=== Assignment ===
Below are some entries. Transcribe the lines from the one holding "You are a computer-use agent." to the one holding "Screen dimensions: 664x950", inclusive, but not the pictures among them.

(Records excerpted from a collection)
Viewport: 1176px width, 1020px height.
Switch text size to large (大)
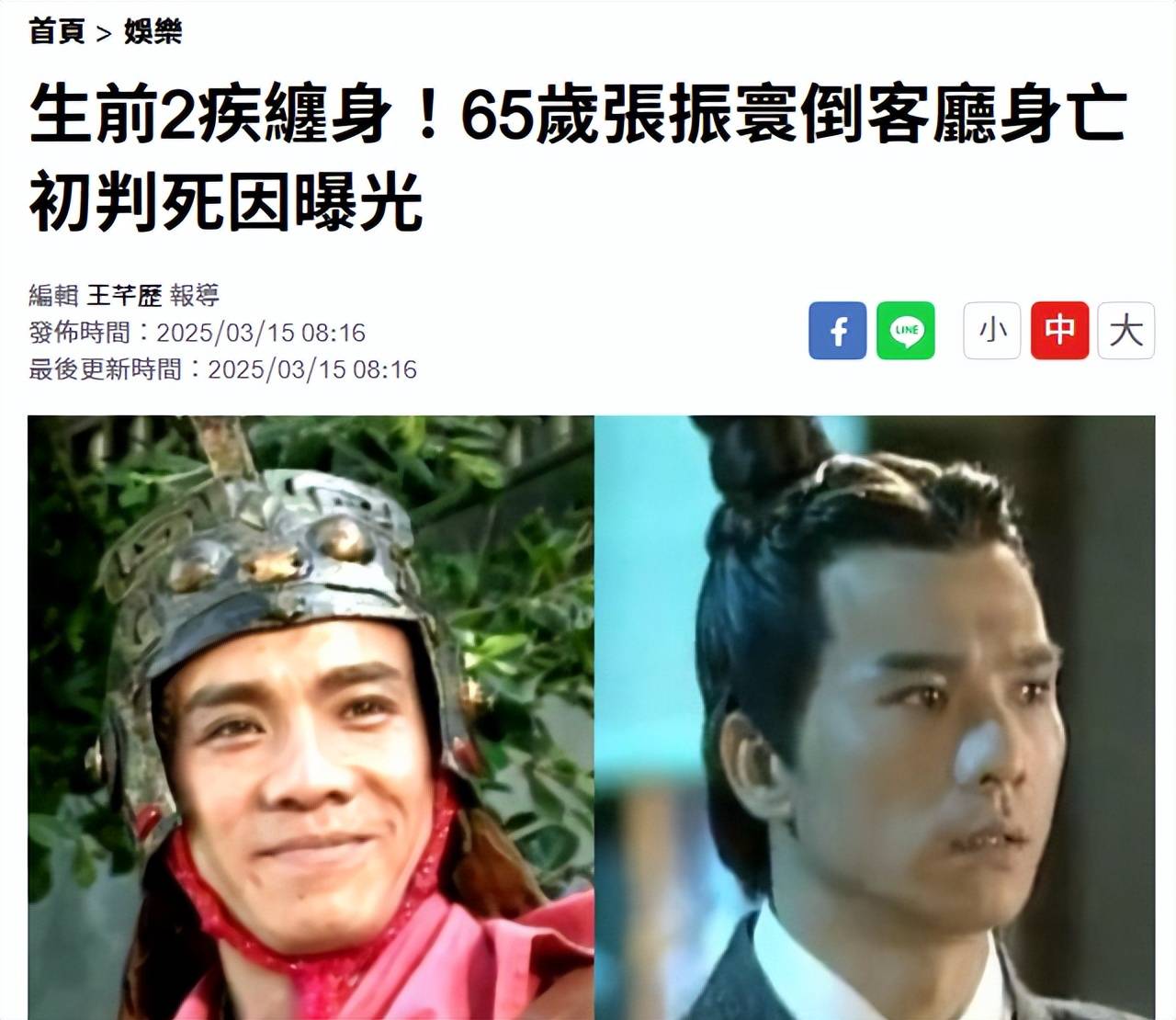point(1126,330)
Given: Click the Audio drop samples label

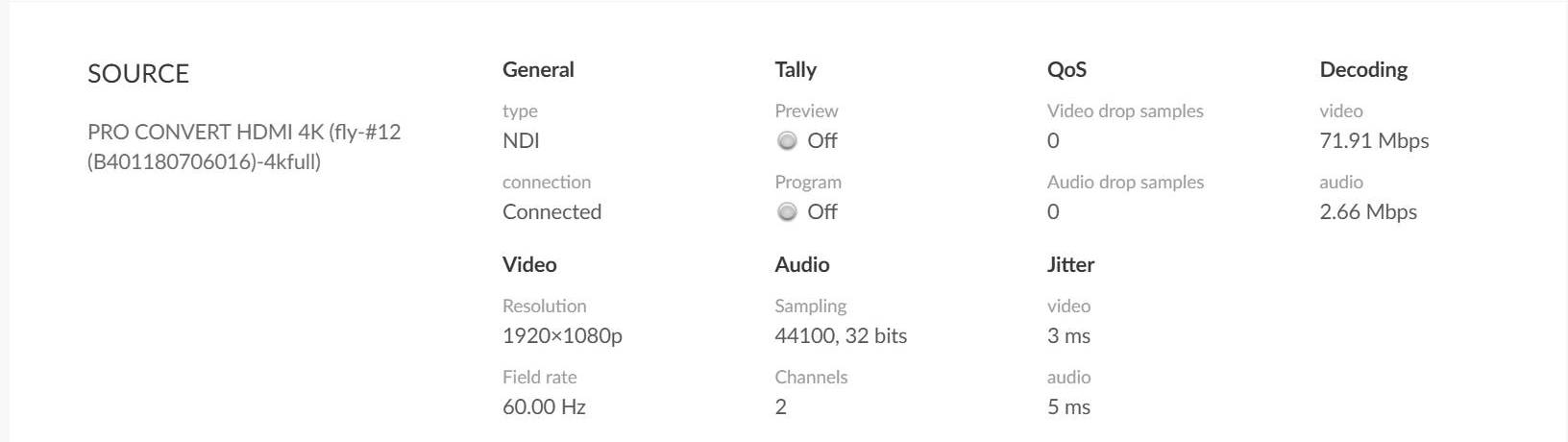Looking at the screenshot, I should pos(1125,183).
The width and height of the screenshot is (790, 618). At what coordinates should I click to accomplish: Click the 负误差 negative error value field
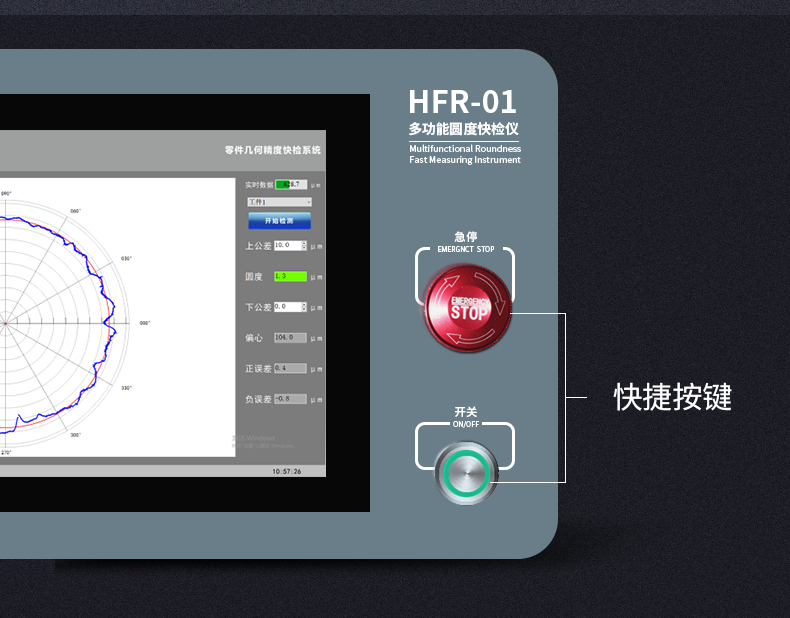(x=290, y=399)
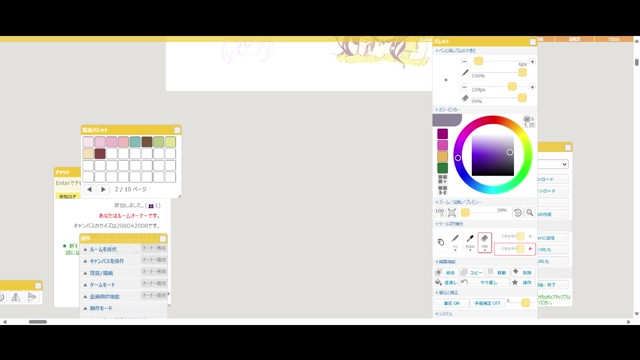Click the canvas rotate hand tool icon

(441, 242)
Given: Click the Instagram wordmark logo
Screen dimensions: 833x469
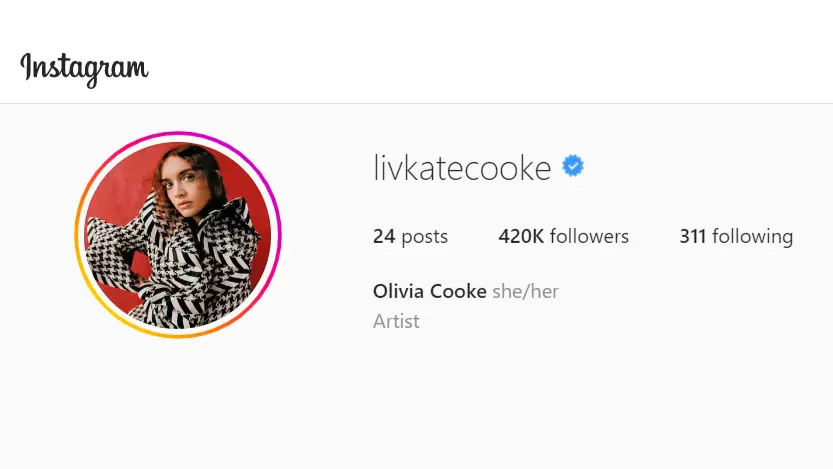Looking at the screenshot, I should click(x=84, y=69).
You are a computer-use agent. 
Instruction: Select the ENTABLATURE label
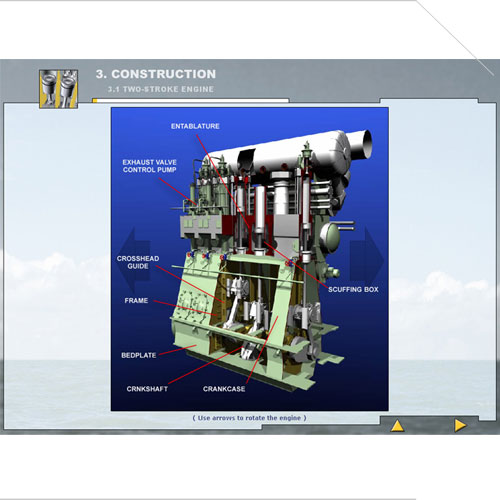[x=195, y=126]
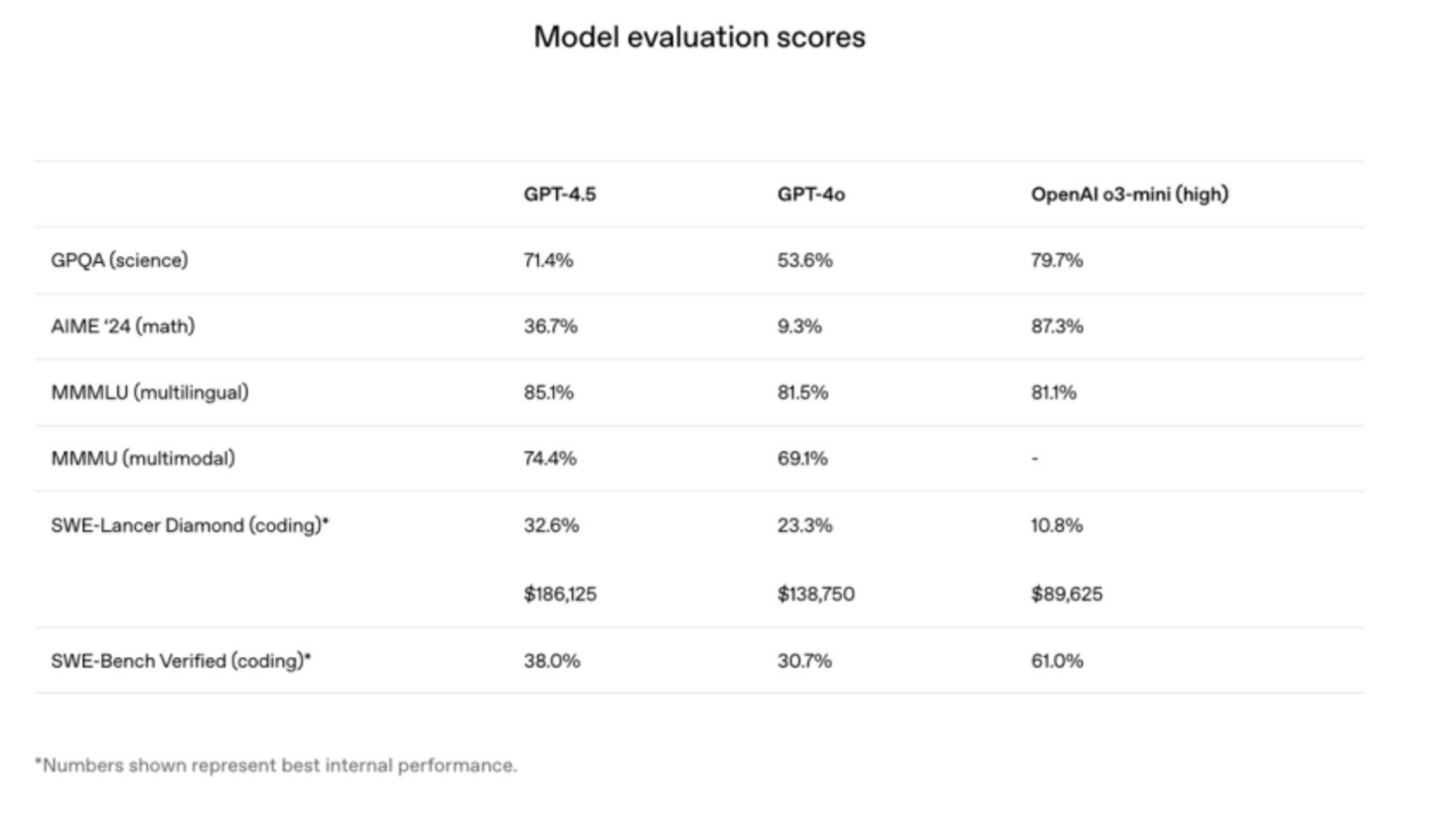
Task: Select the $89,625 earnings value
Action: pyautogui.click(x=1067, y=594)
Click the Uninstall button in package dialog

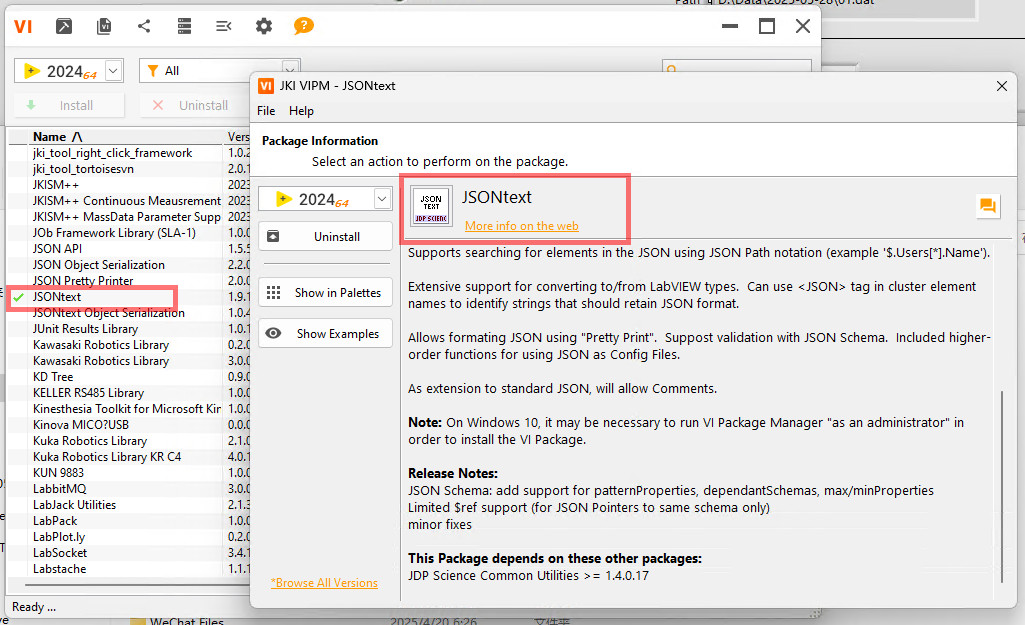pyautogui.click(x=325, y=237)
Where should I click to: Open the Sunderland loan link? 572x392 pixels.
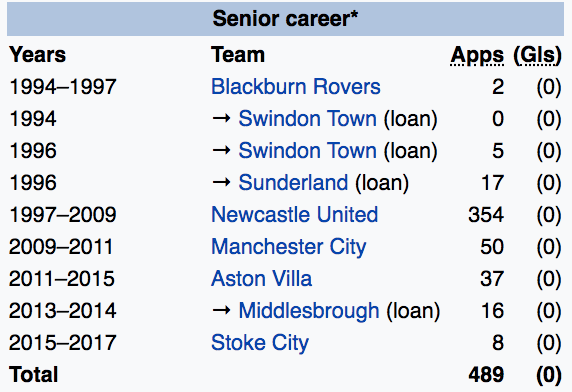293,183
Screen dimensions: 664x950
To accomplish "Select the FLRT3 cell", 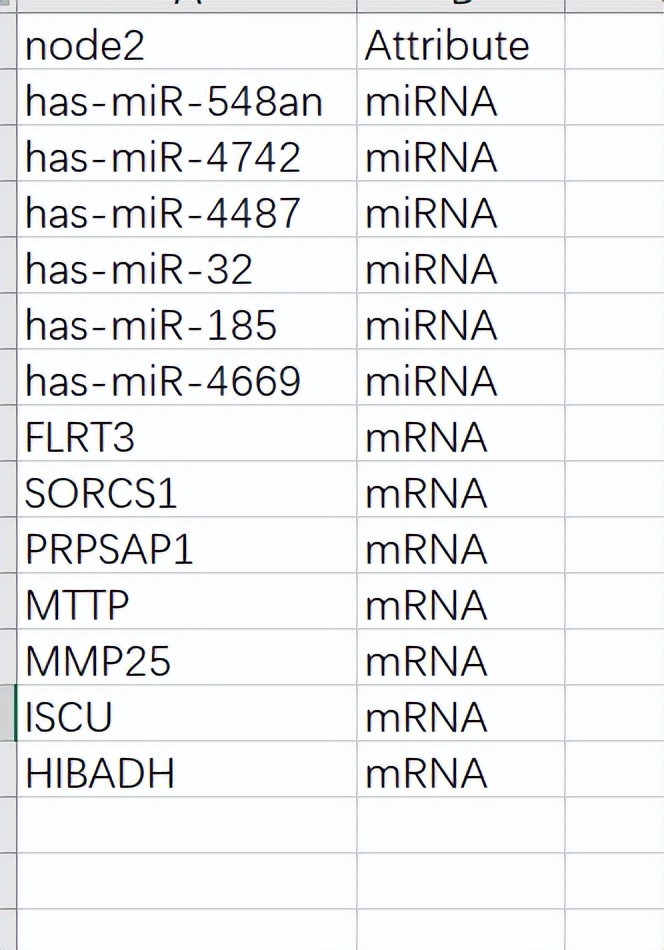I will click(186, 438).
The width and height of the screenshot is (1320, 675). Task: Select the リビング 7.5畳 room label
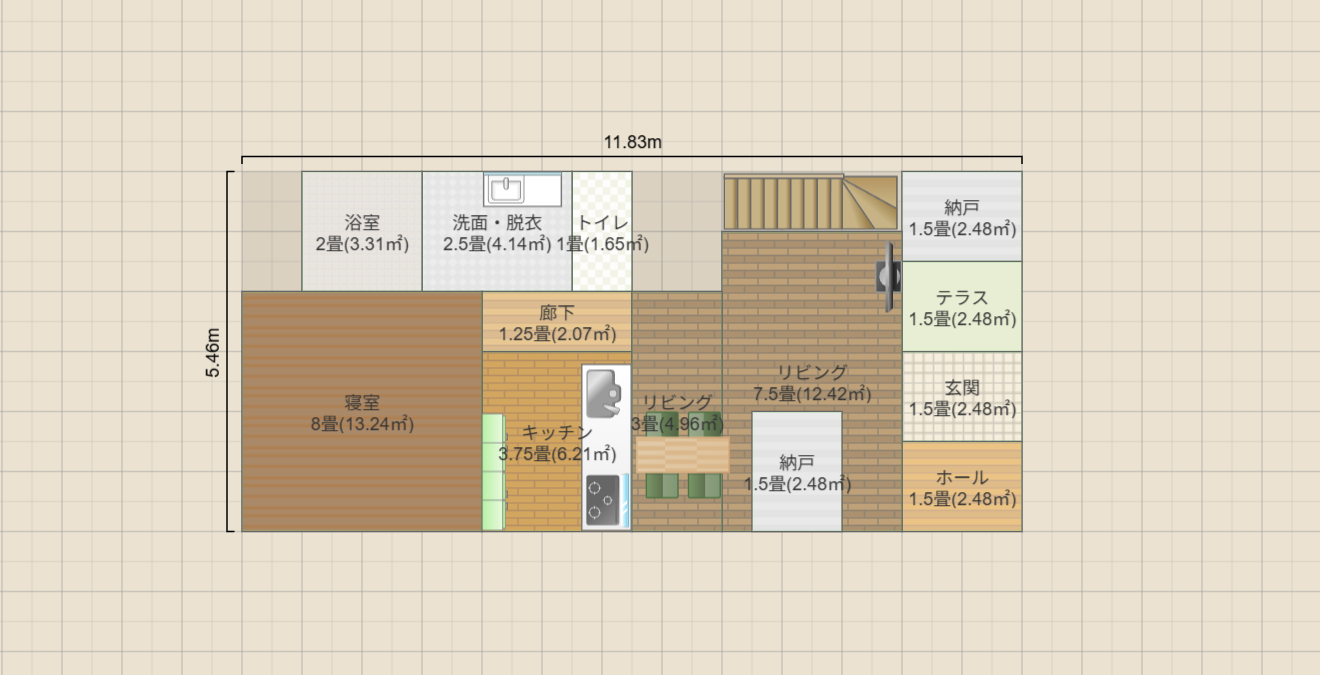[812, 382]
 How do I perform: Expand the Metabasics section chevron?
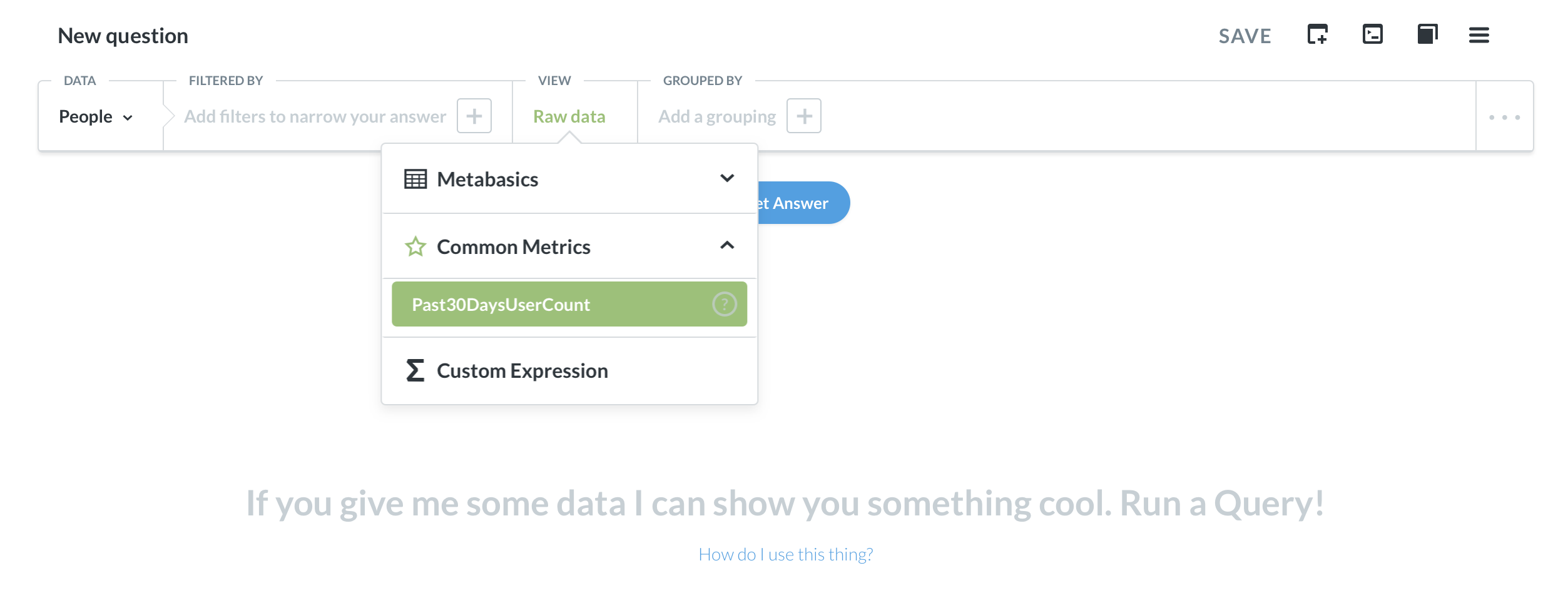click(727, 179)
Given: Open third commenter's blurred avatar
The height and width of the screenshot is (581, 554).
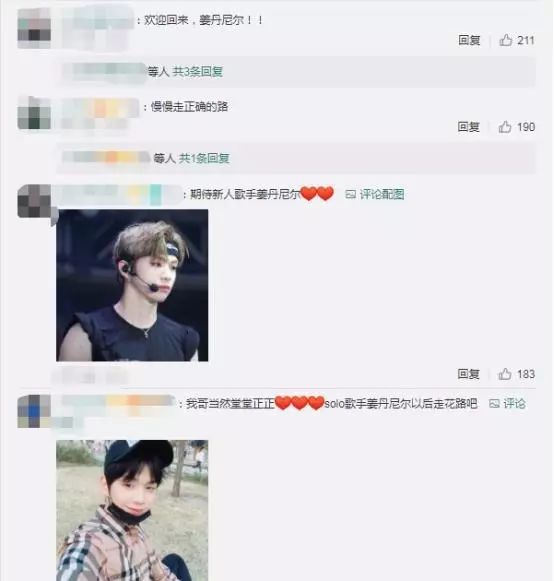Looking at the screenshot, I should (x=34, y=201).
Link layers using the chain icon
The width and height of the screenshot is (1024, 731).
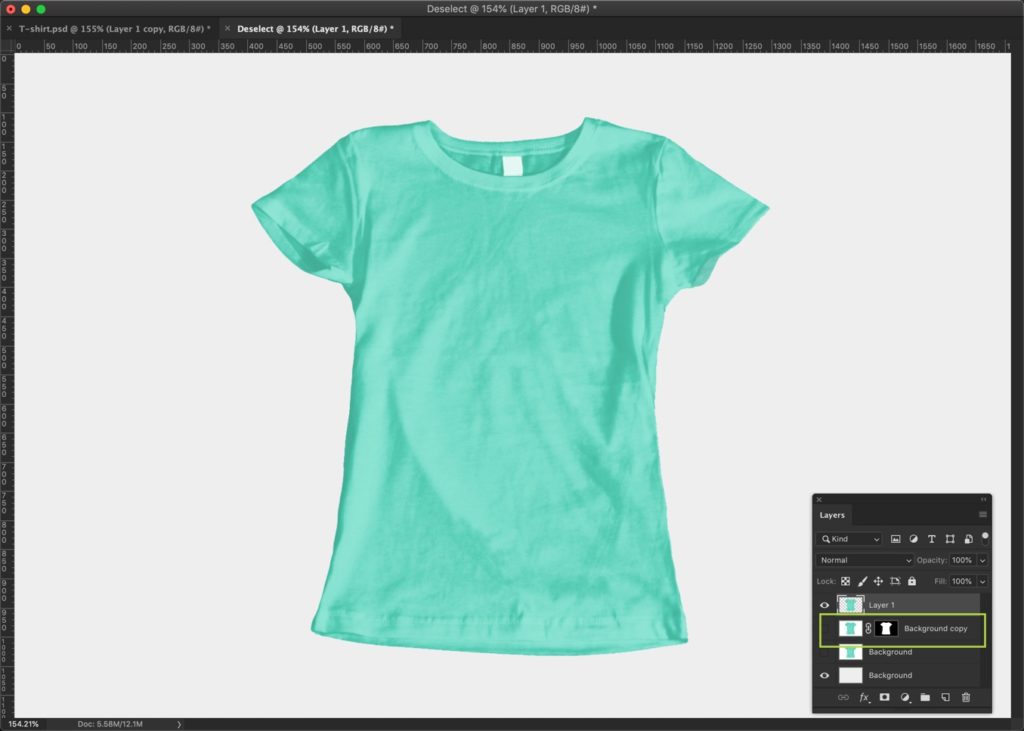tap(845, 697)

=== Written reply ===
You are a computer-use agent. 
Instruction: Select the ENTABLATURE label
[x=195, y=126]
Task: Select the $89,625 earnings value
Action: pyautogui.click(x=1067, y=594)
Click the Uninstall button in package dialog

pyautogui.click(x=325, y=237)
Where should I click to: Open the Sunderland loan link? 572x392 pixels.
293,183
Screen dimensions: 664x950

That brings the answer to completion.